Осмотр выявил на его колене длинную рваную рану. Я открыла аптечку, успешно опознала пузырек с йодом, но тут в комнату вошли две тренерши.

– Лукач Габор, отстань от американки! – закричали они и, отведя мальчишку в сторону, профессиональными движениями дезинфицировали и перебинтовали ему колено. Ко мне подошла англичанка: «Он кое-что от тебя хочет», – мрачно произнесла она.

Как только в обед принесли мой арбуз, я улизнула на станцию, купила карточку и позвонила по будапештскому номеру Валиных родителей. Валя спросил, где я. Через два часа они с матерью приехали на ее «опеле» с привязанной к крыше байдаркой. Мать решила, что лодочная прогулка по Дунаю нас развлечет. Она уехала, а мы и в самом деле целых семь часов гребли на байдарке до Будапешта. Вокруг нас по воде скользили баржи с восьмиосными грузовиками. Судя по всему, в выходные грузовики на будапештских улицах запрещены.

В Будапеште мы не нашли пристань и в итоге причалили в каком-то болоте. Валя подтянул байдарку к берегу, помог мне вылезти и отправился искать телефон-автомат. Предполагалось, что с байдаркой остаюсь я.

– Вернусь минут через пятнадцать-двадцать, – сказал он.

…Солнце спряталось за доисторические с виду деревья, и на мир опустилась жидкая синева. Вали не было уже два часа, которые я провела, охраняя байдарку. От кого? И какими силами? Приметив неподалеку иву, я стала обдумывать возможность спрятать байдарку в ее ветвях, но отказалась от этой идеи.
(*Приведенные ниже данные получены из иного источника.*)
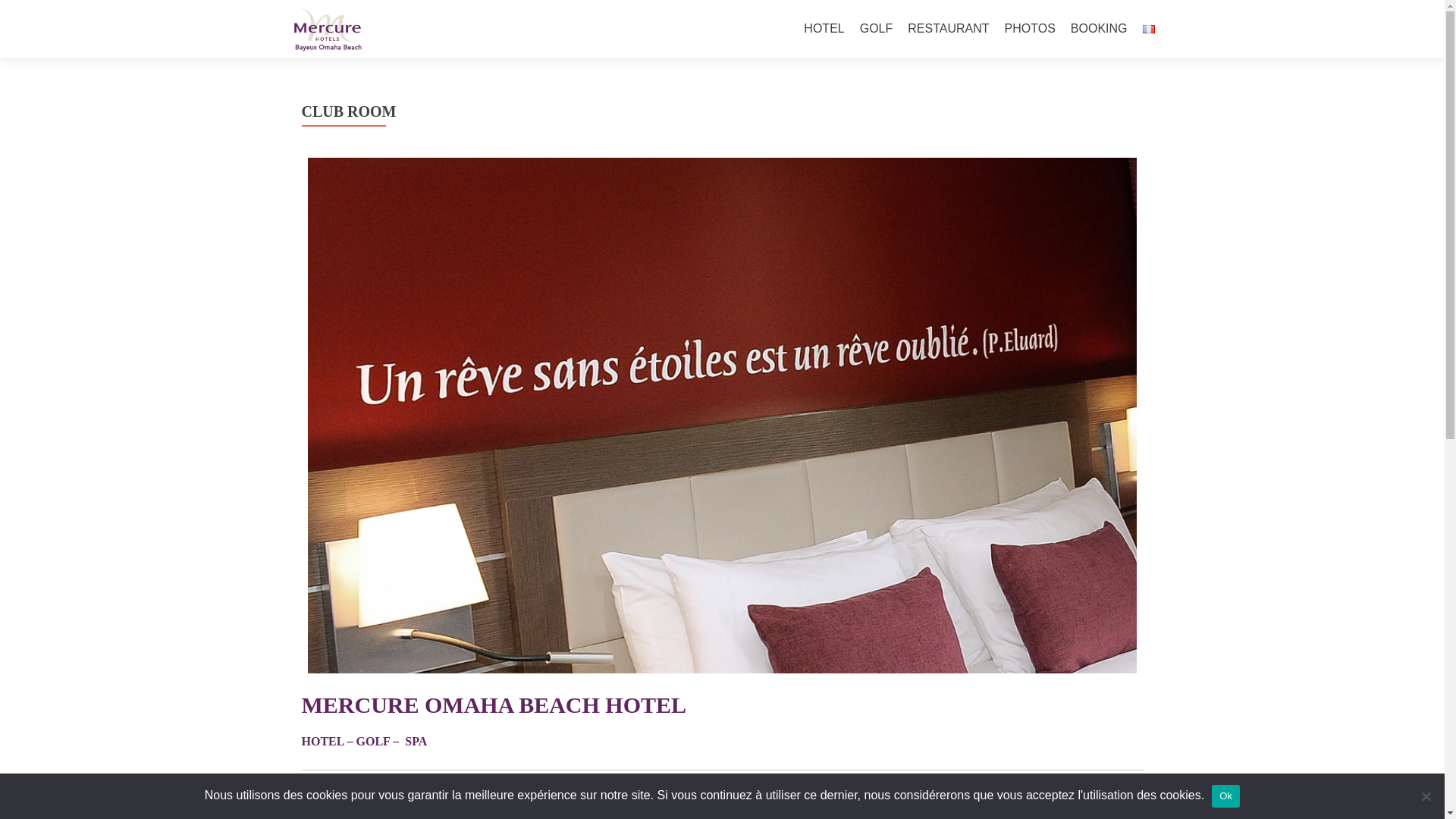
BOOKING (1098, 28)
Ok (1225, 794)
RESTAURANT (947, 28)
PHOTOS (1029, 28)
HOTEL (823, 28)
GOLF (876, 28)
Given the description of an element on the screen output the (x, y) to click on. 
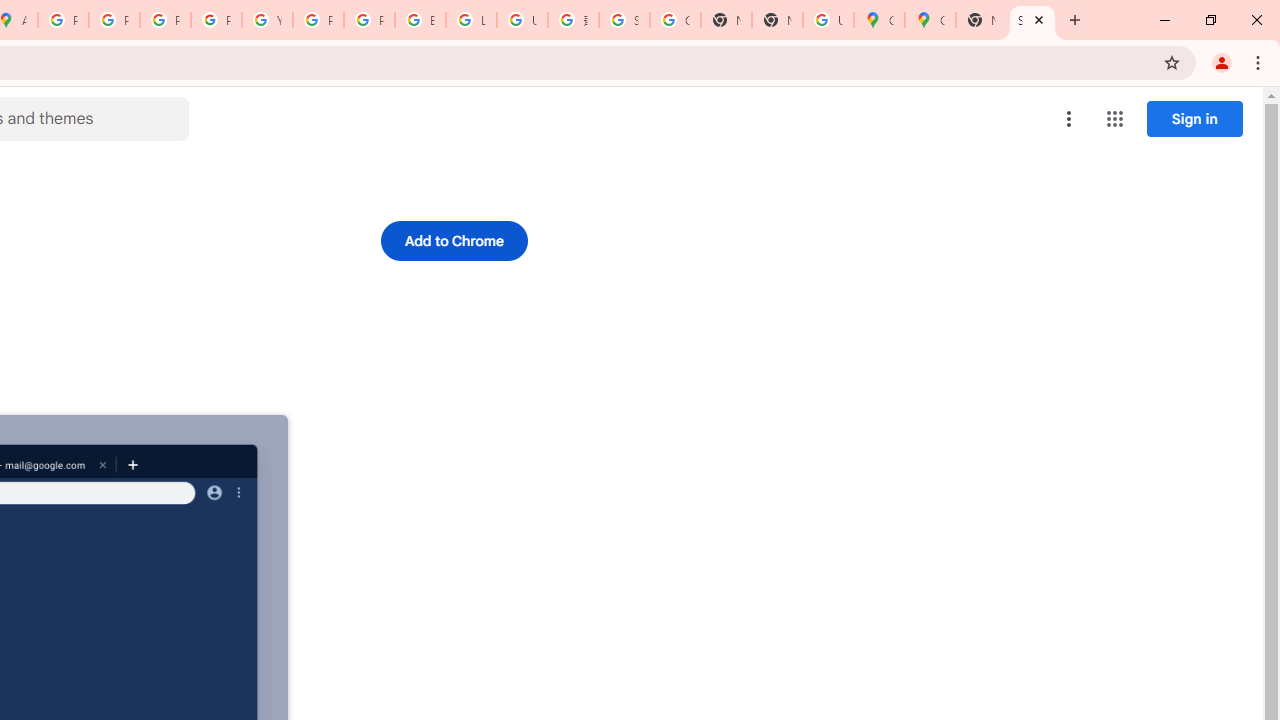
New Tab (776, 20)
Privacy Help Center - Policies Help (113, 20)
YouTube (267, 20)
Policy Accountability and Transparency - Transparency Center (63, 20)
Slate - Chrome Web Store (1032, 20)
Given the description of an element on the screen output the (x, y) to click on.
За все время единственными замеченными мною разумными существами оказались мужик с четырьмя козами – все пятеро не обратили ни малейшего внимания ни на меня, ни на байдарку – и еще двое полицейских. Приметив меня, они остановили свои мопеды и попытались говорить со мной по-венгерски. Я поняла только вопрос, не бездомная ли я. «У вас есть какой-нибудь дом?» – громко спросили они, а один из них сложил у себя над головой руки, изображая островерхую крышу.